Based on the results of the analysis above, the regression analysis then was performed to determine the effects of EBV infection on carcinogenesis. The results of the regression analysis indicated that only EBNA-1 induced p53i. Therefore, it can be assumed that EBV expression plays an important role in carnogenesis, but only EBNA-1 has direct effect. Meanwhile, EBER and LMP-1 are assumed to have no direct effect. This is supported by the opinion of Rowe and Rickinson (2001) that the expression of EBNA-1 is associated with certain types of tumors. Allegedly, one of them is oral carcinoma.

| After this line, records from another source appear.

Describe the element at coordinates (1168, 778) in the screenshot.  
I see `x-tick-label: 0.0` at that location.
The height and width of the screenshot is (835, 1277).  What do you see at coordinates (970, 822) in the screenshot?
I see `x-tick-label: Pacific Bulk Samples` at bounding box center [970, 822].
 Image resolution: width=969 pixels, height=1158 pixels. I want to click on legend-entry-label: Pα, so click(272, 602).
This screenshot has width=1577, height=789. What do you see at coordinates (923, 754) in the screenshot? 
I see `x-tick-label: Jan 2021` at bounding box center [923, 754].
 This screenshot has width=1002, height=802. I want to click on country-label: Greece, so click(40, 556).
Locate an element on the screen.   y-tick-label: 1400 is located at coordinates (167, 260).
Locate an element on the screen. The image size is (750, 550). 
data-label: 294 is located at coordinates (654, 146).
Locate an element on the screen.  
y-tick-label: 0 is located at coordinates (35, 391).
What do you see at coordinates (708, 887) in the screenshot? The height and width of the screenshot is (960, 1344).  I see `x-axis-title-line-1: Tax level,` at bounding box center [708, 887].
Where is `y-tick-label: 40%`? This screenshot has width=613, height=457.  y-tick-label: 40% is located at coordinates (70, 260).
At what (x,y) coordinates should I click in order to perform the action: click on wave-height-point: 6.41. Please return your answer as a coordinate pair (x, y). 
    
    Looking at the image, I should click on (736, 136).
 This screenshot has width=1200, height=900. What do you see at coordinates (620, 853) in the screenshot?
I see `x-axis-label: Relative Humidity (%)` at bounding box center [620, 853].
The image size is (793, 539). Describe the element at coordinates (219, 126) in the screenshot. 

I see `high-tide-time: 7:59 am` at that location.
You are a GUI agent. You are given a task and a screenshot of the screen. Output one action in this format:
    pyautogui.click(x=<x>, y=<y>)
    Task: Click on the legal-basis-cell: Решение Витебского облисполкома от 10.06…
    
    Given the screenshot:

Moreover, since only EBNA-1 expression affected p53i expression in this research, EBNA-1 could be assumed to be able to make p53 expression inactive. The significant difference found between LMP-1 and EBER in both infected and noninfected groups indicates that LMP-1 and EBER have a role in carcinoma in the oral cavity. It is similar to previous study which showed that EBER and LMP-1 are found in almost all tumors (Rowe and Rickinson, 2001). LMP-1, according to MeckesRaab-Traub (2011), can even trigger the transformation of epithelial cells to be malignant by inhibiting cancer cell apoptosis. An important target of LMP-1 is mediated transcriptional upregulation of EGFR, a member of ErbB receptor tyrosine kinase family. EGFR is a growth factor receiver that activates multiple signaling pathways and often causes mutations to cause cancer.

Nevertheless, further researchers are still necessary to be conducted to determine the correlation of the molecular grading patterns and clinical staging in OSCC infected with EBV.